Problem statement.
Though the records contain pictures, copy none of them; repeat exactly the lines from the one with "Task: Open the" to the end.

Collected data entries
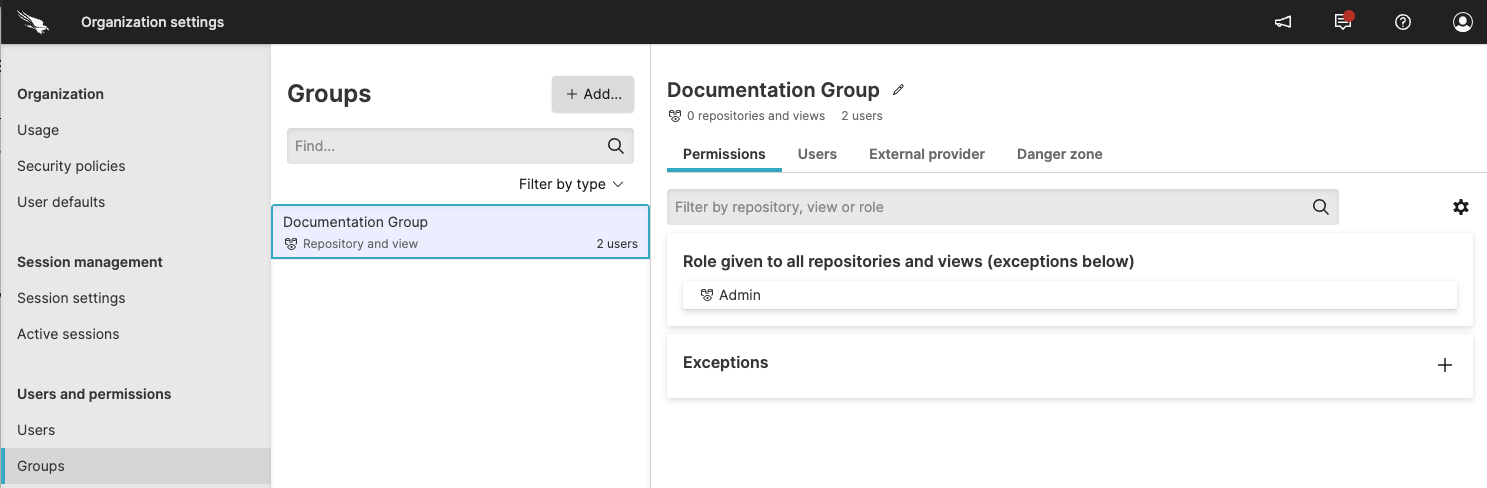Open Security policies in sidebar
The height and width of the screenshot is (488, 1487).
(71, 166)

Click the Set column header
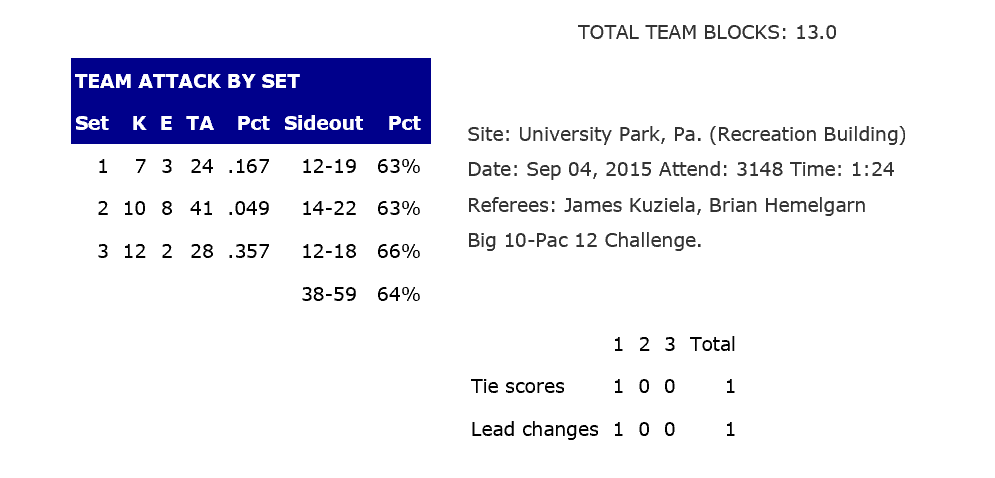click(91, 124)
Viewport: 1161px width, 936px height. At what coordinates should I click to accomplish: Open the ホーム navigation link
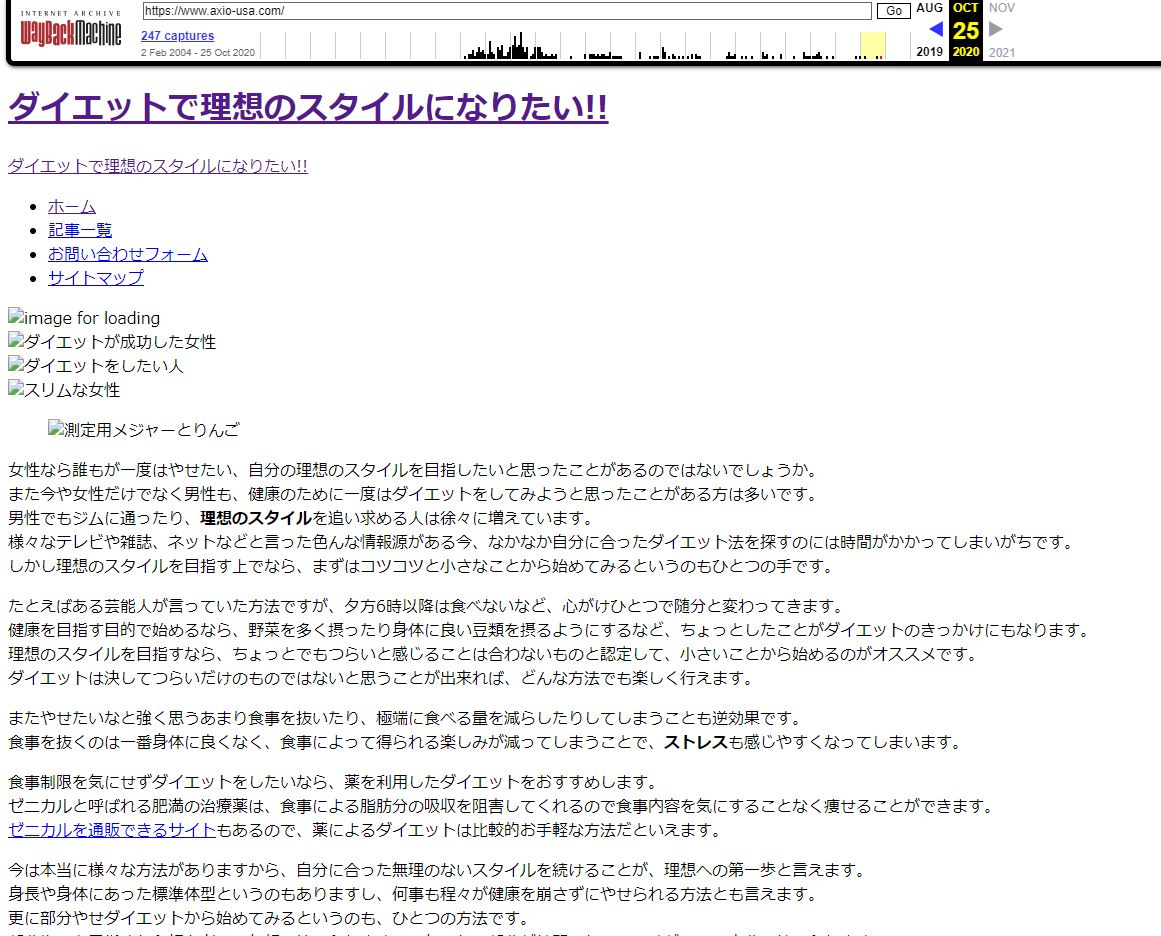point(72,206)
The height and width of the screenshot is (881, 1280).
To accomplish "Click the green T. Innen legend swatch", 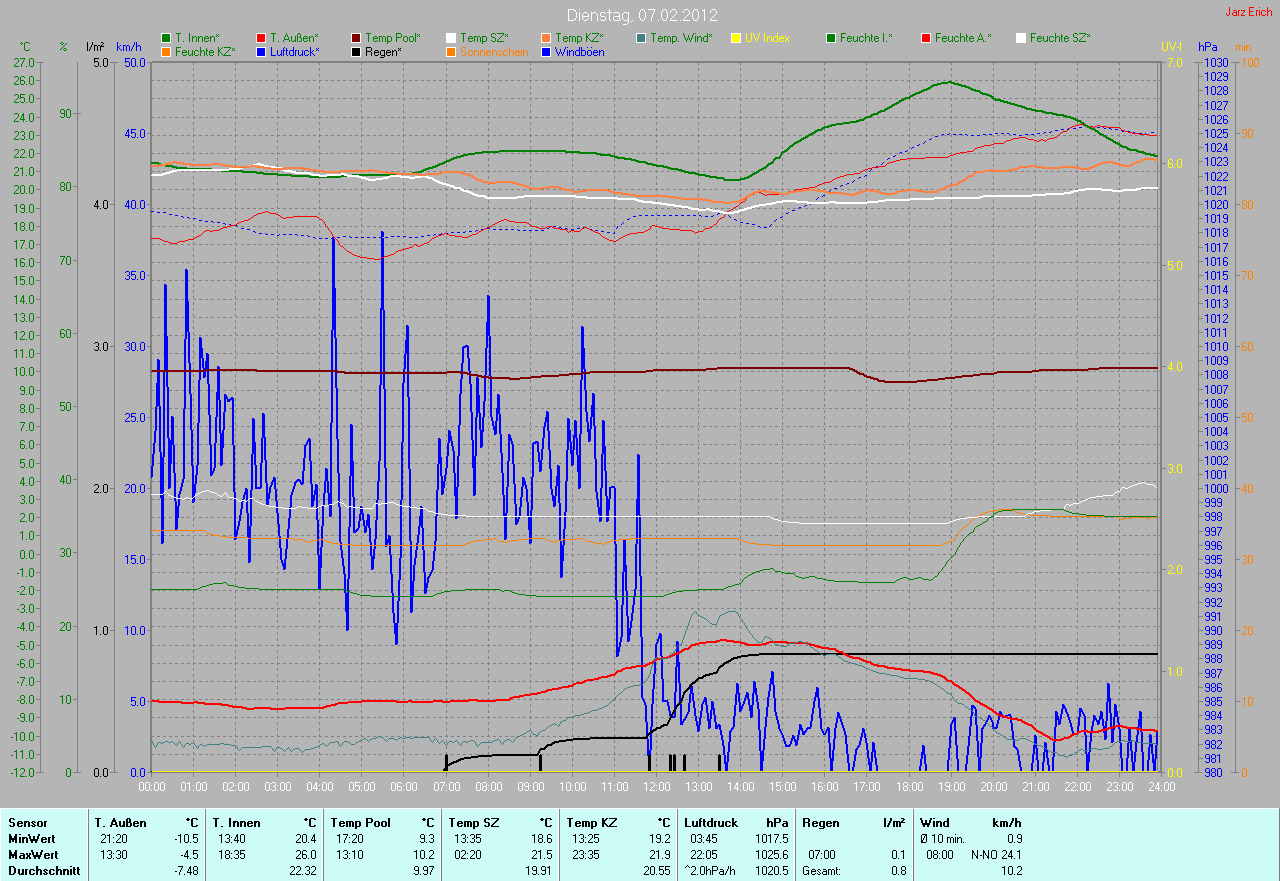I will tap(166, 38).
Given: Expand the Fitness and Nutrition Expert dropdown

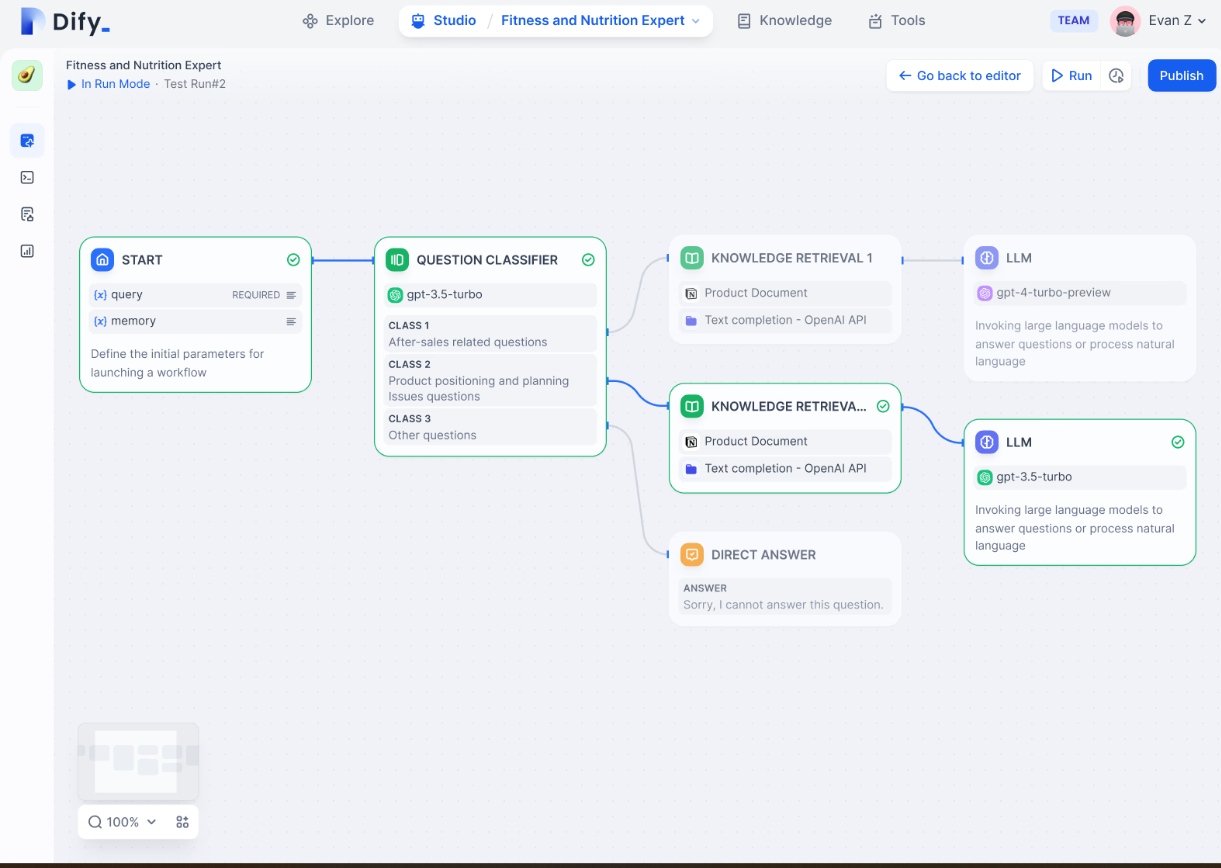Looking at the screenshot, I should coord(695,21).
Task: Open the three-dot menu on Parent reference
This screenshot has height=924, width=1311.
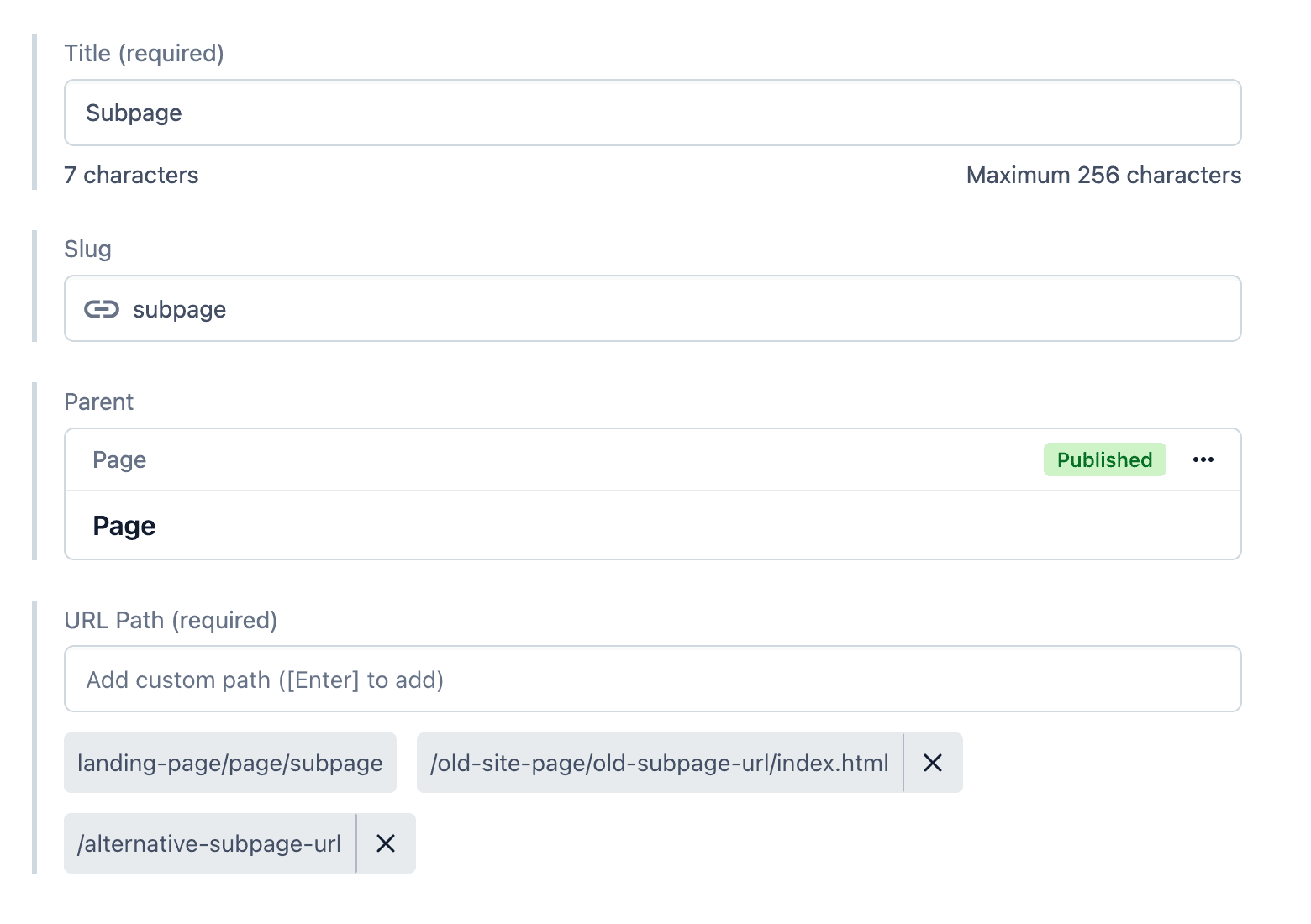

Reply.
Task: Open the three-dot menu on Parent reference
This screenshot has height=924, width=1311.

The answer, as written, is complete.